The reason why the over-25s find it more difficult to gain employment could be partly because they are more expensive to recruit, but also because family commitments mean they are often less flexible about where they can go.

Evidence collected by the Higher Education Statistics Agency shows that mature students made up just under half of the 199495 PGCE cohort whose destinations are known.

But analysis of the statistics shows that 10 per cent were still looking for employment or training after completing their courses compared to 6 per cent of the under-25s.

John Howson, a senior lecturer at Oxford Brookes University and a specialist in teacher recruitment, said: “One of the problems with the market-oriented system where people can train where they want and teach where they want is that it is inefficient.

“It means that there is going to be wastage and there is no mechanism in place to cope with that.”

According to HESA, 16,793 students gained PGCEs in 1995. The agency was able to ascertain the first destinations of 14,308 students - or 85 per cent of them - but it is not known what happened to the missing 2,485 newly qualified teachers.
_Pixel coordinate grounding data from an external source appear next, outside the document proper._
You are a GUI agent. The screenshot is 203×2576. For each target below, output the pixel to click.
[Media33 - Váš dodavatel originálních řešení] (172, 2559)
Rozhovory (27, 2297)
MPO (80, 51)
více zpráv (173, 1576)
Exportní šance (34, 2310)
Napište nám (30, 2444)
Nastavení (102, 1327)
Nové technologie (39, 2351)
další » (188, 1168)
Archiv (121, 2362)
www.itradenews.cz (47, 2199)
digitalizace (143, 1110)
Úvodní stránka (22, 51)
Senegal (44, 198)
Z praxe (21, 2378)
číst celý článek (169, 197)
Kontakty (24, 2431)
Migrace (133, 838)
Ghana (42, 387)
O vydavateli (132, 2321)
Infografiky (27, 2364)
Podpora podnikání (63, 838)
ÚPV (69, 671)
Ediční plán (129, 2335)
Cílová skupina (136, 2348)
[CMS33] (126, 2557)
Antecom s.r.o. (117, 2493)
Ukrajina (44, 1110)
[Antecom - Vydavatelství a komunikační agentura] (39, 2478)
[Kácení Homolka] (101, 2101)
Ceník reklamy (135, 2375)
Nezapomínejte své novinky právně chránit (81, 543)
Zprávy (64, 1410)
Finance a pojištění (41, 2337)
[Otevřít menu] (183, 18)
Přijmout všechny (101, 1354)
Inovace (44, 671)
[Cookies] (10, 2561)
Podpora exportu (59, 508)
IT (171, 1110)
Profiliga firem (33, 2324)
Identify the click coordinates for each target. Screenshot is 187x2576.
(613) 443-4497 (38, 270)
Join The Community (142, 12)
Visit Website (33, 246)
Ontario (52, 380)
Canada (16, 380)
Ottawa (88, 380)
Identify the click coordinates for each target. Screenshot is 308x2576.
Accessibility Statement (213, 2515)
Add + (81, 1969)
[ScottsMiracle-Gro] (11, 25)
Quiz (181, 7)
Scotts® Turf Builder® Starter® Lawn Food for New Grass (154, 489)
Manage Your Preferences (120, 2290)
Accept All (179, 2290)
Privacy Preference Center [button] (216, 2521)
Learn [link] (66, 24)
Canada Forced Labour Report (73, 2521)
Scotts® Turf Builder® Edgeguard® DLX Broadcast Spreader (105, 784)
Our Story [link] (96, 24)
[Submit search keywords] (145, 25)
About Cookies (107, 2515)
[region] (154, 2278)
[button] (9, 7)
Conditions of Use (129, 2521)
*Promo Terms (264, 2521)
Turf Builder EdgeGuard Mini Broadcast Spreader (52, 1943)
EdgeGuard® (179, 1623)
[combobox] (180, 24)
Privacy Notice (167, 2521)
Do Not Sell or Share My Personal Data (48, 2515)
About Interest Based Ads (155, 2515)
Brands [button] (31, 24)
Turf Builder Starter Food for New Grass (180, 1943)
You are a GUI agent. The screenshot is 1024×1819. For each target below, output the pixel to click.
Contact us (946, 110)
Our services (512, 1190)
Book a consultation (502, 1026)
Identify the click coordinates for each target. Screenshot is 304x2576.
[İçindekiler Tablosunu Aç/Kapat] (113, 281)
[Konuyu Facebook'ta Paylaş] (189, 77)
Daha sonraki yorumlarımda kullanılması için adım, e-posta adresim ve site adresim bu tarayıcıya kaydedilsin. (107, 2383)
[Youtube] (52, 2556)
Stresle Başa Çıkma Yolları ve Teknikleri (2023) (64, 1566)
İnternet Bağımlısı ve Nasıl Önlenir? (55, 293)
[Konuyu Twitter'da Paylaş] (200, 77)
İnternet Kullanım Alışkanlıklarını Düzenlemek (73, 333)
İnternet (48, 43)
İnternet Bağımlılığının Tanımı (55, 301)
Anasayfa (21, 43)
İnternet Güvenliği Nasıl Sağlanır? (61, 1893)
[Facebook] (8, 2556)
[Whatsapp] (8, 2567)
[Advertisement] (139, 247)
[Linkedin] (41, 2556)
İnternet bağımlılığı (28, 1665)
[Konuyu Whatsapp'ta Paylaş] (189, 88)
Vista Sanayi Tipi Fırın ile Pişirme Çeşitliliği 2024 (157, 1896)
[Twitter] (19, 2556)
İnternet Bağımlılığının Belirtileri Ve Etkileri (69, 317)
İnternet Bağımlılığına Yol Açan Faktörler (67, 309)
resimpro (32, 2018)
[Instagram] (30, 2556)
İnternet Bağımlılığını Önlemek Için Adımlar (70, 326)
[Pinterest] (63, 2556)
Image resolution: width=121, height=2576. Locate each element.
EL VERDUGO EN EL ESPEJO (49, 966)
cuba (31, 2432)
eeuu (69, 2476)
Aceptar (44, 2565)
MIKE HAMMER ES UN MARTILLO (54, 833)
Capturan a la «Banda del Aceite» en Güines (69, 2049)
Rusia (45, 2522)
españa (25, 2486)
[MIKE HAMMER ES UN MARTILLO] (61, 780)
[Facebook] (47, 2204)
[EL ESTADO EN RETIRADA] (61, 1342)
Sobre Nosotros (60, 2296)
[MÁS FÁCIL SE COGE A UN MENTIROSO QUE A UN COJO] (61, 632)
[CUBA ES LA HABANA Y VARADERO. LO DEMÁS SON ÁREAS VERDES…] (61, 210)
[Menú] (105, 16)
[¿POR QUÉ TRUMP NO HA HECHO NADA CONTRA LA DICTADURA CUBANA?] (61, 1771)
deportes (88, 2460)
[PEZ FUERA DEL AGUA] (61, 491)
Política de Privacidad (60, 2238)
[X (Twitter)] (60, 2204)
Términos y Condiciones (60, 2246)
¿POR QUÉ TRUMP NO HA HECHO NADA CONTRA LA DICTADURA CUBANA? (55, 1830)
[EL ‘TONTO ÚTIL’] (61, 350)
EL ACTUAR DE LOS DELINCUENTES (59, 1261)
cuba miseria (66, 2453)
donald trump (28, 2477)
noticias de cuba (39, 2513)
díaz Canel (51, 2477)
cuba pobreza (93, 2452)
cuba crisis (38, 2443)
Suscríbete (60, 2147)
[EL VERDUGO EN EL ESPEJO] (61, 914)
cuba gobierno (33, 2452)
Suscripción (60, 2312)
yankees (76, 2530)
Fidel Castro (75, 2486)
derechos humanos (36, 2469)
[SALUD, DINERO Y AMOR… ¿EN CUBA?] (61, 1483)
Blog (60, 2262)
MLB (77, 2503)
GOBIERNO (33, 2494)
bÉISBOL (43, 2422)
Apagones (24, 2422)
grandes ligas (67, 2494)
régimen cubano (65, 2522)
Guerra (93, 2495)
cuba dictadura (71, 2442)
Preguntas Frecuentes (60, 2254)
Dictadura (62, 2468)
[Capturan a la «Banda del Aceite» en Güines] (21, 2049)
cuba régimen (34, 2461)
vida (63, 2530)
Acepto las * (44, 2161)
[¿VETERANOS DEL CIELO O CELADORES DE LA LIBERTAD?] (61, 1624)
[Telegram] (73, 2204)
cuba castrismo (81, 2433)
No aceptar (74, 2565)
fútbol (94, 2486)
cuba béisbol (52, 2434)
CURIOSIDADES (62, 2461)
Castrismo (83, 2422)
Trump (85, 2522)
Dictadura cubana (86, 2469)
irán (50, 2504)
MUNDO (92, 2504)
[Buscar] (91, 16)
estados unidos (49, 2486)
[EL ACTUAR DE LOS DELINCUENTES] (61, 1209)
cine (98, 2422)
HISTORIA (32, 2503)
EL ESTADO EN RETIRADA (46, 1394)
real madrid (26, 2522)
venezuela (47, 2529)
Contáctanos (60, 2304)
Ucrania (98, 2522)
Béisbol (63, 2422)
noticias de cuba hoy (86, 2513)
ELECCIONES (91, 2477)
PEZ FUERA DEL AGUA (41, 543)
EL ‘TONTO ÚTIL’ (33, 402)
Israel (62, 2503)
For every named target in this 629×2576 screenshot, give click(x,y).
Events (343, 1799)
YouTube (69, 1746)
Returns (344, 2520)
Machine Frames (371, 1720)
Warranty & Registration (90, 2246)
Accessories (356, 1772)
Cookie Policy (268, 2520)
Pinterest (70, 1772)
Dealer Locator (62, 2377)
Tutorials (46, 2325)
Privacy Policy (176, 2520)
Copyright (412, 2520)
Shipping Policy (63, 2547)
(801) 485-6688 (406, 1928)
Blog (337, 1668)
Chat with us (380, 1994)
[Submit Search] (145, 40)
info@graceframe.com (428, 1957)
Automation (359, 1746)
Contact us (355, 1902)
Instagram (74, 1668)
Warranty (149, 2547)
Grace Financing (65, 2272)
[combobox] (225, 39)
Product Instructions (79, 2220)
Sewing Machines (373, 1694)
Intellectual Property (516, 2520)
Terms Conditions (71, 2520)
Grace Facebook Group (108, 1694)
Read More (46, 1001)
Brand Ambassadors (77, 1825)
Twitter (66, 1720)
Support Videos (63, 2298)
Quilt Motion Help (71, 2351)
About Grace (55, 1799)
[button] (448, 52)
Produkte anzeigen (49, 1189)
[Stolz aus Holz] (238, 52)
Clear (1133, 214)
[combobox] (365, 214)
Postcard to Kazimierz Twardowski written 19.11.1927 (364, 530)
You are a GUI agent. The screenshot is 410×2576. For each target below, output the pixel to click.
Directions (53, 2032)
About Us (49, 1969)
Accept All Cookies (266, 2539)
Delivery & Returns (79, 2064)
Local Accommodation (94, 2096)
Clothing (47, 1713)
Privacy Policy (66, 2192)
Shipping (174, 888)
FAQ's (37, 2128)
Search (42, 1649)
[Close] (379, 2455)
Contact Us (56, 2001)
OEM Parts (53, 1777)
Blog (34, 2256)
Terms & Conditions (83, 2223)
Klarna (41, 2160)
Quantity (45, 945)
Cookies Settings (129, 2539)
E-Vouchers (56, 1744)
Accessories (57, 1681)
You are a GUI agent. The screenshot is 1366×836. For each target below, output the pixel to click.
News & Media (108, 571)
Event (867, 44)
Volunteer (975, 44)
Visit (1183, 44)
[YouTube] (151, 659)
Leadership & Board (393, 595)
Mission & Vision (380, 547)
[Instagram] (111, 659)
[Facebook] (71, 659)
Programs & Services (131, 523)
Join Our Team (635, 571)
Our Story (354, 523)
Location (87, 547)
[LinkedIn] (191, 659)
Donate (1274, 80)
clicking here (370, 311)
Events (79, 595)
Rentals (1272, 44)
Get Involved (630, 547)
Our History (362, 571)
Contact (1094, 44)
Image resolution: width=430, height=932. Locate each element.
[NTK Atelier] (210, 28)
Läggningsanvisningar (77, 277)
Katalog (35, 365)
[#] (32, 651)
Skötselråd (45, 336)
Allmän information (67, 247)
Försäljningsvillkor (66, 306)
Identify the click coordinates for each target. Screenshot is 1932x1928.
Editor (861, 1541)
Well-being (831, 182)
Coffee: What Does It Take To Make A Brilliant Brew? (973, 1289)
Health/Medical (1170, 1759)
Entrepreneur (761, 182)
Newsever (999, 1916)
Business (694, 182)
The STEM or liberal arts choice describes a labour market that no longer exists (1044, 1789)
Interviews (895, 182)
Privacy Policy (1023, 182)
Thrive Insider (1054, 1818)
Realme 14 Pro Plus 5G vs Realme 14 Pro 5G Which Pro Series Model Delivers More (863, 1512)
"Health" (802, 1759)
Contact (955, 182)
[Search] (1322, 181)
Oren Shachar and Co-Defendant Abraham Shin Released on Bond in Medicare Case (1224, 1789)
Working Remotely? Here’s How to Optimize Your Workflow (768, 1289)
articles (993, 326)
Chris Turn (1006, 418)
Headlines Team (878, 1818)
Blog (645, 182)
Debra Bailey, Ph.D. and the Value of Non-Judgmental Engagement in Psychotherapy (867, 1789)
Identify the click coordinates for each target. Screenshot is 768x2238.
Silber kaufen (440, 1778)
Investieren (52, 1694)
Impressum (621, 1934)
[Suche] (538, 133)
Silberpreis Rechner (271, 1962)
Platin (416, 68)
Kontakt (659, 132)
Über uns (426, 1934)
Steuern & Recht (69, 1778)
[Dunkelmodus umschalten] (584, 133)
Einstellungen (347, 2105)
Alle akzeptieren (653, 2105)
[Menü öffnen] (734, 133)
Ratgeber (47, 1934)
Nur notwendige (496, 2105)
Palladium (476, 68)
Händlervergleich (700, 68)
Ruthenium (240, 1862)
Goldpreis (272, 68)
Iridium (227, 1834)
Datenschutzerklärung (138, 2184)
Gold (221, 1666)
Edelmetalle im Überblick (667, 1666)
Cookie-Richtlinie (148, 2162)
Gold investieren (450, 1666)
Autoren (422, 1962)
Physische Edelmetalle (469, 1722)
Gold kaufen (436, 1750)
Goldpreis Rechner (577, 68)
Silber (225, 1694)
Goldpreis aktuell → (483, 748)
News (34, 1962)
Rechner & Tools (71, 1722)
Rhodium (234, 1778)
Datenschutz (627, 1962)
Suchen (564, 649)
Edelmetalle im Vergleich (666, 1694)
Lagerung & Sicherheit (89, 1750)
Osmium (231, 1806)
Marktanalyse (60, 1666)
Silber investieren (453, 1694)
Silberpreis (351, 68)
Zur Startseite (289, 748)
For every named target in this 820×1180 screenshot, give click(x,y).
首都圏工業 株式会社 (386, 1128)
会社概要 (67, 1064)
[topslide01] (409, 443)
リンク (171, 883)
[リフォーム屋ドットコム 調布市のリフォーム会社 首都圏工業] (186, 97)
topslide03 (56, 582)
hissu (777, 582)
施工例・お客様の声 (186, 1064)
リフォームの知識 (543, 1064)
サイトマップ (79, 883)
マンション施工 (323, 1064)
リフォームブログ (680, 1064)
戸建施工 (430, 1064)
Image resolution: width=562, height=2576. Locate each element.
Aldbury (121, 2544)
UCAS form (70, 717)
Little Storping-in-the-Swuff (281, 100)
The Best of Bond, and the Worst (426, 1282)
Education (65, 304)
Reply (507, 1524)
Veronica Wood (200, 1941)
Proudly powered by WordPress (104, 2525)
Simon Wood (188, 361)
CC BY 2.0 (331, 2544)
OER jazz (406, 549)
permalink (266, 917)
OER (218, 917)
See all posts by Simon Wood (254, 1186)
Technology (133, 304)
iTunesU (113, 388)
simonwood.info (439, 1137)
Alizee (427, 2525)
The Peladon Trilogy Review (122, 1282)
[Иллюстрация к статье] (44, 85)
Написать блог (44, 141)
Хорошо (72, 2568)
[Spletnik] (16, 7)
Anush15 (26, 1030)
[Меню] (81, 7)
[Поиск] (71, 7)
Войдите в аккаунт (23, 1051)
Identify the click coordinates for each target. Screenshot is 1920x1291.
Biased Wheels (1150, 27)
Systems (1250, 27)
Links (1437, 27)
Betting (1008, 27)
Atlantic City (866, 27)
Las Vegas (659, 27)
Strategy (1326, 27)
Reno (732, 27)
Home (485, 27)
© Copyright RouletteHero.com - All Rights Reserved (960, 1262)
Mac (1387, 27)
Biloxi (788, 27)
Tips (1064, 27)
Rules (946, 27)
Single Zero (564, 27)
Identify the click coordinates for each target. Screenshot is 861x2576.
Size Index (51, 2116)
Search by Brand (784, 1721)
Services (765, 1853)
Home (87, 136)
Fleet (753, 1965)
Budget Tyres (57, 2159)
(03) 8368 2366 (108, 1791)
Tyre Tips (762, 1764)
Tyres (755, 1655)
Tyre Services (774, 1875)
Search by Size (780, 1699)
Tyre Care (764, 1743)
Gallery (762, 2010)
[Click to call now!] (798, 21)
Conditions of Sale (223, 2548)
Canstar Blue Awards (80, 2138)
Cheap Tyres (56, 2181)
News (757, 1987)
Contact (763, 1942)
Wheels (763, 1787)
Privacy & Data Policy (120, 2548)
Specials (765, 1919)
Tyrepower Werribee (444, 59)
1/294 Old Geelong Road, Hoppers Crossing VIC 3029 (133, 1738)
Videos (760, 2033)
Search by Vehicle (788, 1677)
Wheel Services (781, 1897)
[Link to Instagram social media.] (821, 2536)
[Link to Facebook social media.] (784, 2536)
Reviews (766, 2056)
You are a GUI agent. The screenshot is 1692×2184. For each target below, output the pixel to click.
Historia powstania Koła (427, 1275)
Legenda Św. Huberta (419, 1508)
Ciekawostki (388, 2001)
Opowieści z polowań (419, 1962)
Of the 14,308 students, 12,370, or 86 per cent, gained work - the bulk of them (12,087) in education in jobs ranging from nursery school teachers to university lecturers.

The biggest employment areas outside teaching were literary, artistic and sporting jobs which attracted 42 students.

Thirty-seven students said they were working as sales assistants and check-out operators while 32 had become social welfare associate professionals.

Other jobs that PGCE students found themselves in included management and clerical positions, childcare posts, catering, computer programming, town planning and assembly-line working.

Mr Howson said that an 80-plus percentage take-up of people going into work after the course would be “pretty good”.

Figures released by the Department for Education and Employment earlier in the year showed that some 73 per cent of PGCE students in 199394 were teaching in schools.

Eighty per cent of under-25s who gained PGCEs in 1992 were working as teachers by March 1993 but only 61 per cent of 44- to 54-year-olds and two-thirds of the 35-44 year age group had found jobs.

Mr Howson said: “There is an in-built problem in our system of teacher training which has no means of regulation.

“Mature students can only work in certain areas and they are not necessarily able to find those jobs while the under-25s can.”